Uganda produced 197,000 metric tonnes of beef and related products in 2013 against a consumption demand of about 250,000, leaving a deficit that Kenya is seeking to plug with increased exports.

Kenya’s total food exports to Uganda, including beef, rose to a record Sh1.6 billion in 2013, having grown steadily from a paltry Sh13 million in 2009.

The deal could also help Kenya boost its livestock and meat exports that stood at Sh2.9 billion in 2013, having increased 10.7 per cent from Sh2.6 billion the year before.

Kenya exported goods worth Sh60.7 billion to Uganda last year, making it the biggest market ahead of Tanzania, which absorbed Sh42.7 billion worth of Kenyan goods.

The Sh60.7 billion worth of exports to Uganda, however, marks the third successive decline since the peak of Sh75.9 billion in 2011, and stands in contrast to imports from the neighbouring country that rallied to peak at Sh17.5 billion last year.

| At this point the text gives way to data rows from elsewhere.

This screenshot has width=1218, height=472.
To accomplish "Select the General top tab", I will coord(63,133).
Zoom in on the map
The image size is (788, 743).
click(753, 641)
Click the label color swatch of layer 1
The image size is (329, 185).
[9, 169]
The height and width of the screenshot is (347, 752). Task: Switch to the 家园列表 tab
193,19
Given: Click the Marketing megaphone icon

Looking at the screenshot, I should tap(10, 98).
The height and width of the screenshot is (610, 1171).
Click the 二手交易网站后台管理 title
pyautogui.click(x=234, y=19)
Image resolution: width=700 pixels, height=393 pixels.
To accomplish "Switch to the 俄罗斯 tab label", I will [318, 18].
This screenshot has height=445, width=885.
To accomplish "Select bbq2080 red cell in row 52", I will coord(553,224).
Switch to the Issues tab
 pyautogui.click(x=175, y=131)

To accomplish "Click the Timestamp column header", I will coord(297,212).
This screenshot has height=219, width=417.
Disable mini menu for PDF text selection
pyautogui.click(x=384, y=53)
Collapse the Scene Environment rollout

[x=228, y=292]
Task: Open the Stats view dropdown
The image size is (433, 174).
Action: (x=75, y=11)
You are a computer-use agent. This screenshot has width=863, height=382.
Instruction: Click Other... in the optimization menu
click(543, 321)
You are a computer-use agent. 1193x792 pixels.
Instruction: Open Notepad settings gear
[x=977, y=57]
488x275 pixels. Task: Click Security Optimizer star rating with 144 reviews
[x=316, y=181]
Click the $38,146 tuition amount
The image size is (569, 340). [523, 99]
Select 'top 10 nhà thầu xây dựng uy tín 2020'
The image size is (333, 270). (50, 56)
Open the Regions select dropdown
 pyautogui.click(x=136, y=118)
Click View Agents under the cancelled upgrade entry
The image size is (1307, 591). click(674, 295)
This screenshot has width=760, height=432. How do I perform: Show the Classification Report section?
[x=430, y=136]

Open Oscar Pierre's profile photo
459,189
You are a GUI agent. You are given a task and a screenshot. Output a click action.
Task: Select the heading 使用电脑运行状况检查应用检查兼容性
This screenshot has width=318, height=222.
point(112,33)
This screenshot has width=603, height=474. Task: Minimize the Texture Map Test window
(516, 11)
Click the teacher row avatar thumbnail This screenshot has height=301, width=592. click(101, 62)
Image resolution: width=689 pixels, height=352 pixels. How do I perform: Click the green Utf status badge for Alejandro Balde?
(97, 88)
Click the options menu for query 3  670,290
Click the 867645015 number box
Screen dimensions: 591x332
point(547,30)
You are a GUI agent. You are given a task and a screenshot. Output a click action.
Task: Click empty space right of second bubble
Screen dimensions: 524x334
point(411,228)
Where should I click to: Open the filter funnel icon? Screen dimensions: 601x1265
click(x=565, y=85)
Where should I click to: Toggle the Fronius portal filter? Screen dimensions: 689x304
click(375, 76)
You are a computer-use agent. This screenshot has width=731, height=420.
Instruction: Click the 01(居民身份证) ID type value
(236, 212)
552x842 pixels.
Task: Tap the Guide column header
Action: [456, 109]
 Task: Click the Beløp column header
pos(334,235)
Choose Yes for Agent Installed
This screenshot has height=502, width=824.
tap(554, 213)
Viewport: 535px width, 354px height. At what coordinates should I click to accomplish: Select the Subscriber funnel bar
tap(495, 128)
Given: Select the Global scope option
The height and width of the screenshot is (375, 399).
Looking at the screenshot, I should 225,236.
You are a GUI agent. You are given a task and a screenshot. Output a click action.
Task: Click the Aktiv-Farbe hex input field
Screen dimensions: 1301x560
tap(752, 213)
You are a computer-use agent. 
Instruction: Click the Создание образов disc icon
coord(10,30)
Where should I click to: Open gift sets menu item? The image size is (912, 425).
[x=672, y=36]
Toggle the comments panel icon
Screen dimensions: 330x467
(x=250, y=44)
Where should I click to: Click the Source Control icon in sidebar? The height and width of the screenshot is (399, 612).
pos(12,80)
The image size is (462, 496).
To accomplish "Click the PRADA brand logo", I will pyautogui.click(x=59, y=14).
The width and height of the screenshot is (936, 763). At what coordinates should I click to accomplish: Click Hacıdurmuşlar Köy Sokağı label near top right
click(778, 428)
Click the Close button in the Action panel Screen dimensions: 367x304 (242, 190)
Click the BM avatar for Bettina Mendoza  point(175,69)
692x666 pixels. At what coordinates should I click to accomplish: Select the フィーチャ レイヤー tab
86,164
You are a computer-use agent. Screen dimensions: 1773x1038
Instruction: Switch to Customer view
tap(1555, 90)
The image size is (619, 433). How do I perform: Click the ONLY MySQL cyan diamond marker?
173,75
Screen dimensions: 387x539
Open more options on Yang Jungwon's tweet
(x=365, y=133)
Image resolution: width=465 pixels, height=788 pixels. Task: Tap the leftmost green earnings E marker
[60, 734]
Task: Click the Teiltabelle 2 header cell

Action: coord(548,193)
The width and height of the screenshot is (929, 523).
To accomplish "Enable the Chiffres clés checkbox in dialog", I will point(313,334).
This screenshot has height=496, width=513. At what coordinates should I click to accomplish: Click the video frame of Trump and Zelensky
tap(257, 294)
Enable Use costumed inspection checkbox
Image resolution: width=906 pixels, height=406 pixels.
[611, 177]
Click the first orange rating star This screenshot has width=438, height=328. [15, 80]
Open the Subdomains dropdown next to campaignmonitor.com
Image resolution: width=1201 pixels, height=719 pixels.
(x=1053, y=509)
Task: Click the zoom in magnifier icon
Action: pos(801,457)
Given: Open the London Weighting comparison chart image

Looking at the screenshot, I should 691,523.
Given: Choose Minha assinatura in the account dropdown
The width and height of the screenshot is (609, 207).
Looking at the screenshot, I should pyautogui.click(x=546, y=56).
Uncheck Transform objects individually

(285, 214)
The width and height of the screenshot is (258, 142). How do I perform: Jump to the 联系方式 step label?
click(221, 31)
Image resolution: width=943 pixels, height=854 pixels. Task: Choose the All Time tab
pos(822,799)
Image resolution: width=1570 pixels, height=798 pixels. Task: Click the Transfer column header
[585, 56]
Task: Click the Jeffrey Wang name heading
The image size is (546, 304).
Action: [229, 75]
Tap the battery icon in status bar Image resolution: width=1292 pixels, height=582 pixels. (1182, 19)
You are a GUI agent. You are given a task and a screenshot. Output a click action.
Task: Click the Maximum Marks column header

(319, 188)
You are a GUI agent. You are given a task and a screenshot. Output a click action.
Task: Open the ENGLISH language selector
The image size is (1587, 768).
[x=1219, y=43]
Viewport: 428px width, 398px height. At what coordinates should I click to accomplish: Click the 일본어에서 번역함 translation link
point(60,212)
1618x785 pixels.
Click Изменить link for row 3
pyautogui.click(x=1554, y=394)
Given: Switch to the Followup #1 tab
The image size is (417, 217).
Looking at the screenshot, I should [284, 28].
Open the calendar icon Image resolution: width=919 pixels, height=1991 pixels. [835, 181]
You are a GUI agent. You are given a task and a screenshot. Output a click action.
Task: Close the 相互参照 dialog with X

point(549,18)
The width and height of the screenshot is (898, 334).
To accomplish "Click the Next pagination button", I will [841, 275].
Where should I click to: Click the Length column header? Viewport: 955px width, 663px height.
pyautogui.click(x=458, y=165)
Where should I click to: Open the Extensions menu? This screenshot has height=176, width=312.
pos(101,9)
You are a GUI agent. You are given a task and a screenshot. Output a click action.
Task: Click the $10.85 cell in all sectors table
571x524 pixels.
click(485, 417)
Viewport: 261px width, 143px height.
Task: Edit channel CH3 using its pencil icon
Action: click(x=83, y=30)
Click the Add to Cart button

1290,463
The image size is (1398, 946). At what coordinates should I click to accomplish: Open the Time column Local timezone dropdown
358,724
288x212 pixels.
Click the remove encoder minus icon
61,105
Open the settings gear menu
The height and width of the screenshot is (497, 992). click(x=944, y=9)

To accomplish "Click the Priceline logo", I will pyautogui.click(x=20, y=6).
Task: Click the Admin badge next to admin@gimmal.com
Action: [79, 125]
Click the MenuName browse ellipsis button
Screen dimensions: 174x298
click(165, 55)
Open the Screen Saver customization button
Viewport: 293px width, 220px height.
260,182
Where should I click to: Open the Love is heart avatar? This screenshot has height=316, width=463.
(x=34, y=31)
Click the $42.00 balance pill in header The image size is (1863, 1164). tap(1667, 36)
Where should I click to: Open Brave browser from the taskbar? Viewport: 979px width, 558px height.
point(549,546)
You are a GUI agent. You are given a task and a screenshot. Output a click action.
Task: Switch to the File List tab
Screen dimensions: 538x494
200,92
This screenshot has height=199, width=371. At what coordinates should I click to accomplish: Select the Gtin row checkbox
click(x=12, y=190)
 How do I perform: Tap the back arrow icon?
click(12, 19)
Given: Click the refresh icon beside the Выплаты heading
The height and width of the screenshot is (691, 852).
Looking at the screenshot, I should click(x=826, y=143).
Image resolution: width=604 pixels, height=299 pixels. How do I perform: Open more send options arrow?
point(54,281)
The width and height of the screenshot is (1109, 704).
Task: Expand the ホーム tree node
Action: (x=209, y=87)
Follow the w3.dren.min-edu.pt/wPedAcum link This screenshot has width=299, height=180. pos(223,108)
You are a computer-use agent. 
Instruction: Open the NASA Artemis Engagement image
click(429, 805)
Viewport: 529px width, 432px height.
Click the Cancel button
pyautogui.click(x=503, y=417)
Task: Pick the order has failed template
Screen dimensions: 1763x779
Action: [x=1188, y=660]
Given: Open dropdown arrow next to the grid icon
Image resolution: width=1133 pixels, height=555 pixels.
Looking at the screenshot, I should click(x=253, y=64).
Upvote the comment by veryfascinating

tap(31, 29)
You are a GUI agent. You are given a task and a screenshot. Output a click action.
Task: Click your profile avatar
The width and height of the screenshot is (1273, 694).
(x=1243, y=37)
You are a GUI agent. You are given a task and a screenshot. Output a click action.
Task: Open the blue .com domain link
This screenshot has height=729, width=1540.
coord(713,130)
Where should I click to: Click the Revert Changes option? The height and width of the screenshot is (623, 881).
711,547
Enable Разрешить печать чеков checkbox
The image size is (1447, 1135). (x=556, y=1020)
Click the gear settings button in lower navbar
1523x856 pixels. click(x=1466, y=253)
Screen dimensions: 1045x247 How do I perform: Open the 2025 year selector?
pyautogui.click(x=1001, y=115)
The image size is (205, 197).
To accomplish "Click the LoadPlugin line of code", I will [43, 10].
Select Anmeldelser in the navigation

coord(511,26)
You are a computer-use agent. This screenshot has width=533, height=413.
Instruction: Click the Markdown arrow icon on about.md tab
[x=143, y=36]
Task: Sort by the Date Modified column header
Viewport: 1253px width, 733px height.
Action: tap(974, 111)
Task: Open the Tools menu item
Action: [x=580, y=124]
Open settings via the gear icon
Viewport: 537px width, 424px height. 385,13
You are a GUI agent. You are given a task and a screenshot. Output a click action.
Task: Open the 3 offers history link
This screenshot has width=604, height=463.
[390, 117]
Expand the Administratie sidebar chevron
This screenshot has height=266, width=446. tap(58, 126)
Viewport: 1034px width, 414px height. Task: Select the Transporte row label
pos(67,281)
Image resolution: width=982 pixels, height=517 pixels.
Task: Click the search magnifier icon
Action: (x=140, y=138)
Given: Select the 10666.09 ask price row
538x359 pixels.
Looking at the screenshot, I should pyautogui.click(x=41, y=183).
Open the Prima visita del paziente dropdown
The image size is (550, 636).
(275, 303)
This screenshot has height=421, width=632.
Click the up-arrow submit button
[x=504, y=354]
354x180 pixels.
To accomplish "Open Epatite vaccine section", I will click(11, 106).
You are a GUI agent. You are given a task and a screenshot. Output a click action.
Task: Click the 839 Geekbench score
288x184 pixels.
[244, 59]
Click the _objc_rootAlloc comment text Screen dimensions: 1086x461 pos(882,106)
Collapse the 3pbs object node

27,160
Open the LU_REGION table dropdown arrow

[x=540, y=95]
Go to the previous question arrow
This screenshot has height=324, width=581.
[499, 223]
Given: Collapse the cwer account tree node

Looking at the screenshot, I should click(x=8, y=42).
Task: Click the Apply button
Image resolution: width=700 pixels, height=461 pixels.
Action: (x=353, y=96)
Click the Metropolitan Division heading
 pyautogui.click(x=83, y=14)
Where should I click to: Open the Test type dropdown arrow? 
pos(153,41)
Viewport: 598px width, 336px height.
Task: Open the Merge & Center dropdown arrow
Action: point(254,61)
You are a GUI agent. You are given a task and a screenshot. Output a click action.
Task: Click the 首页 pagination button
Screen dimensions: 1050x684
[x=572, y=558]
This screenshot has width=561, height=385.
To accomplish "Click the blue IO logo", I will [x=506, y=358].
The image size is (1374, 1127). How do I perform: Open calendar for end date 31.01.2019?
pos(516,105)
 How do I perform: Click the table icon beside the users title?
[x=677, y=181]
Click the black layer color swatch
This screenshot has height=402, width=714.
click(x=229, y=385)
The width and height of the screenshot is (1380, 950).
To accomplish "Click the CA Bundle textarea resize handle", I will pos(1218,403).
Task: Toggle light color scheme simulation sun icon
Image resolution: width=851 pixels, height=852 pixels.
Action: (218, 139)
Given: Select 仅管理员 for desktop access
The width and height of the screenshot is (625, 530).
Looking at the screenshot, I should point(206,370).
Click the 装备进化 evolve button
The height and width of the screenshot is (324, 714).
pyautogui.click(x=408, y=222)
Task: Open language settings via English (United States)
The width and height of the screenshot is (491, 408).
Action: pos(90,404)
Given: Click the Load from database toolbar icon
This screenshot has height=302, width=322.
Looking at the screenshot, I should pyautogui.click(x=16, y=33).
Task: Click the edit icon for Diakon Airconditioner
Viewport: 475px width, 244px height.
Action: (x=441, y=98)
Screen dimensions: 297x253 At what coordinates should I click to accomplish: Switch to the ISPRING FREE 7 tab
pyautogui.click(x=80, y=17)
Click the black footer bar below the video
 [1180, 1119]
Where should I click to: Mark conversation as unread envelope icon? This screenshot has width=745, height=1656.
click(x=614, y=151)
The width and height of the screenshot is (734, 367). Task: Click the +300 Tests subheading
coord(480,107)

READ: Uganda loses more ground as Kenya’s leading market

While Kenya remains in a trade surplus position against Uganda, the decline in its exports diminished its net exports to Sh43.2 billion last year.

The surplus, which has been on a slide for three consecutive years, last peaked at Sh65.6 billion in 2011.

Uganda’s primary export to Kenya is tobacco, which earned it Sh6.1 billion last year alone, and the sugar deal offers it an opportunity to diversify its exports to Kenya.

Kenya is keen on protecting its favourable trade with African countries like Uganda and Tanzania to balance the huge trade deficits it has with major economic powers like China and the US.

Kenya’s total trade deficit worsened to Sh1 trillion last year, reflecting the absorption of more expensive goods, including machinery and vehicles, against the export of mainly primary goods like tea and coffee.

This trade imbalance has been cited as a factor in the weakening of the shilling and its attendant negative effects on the broader economy.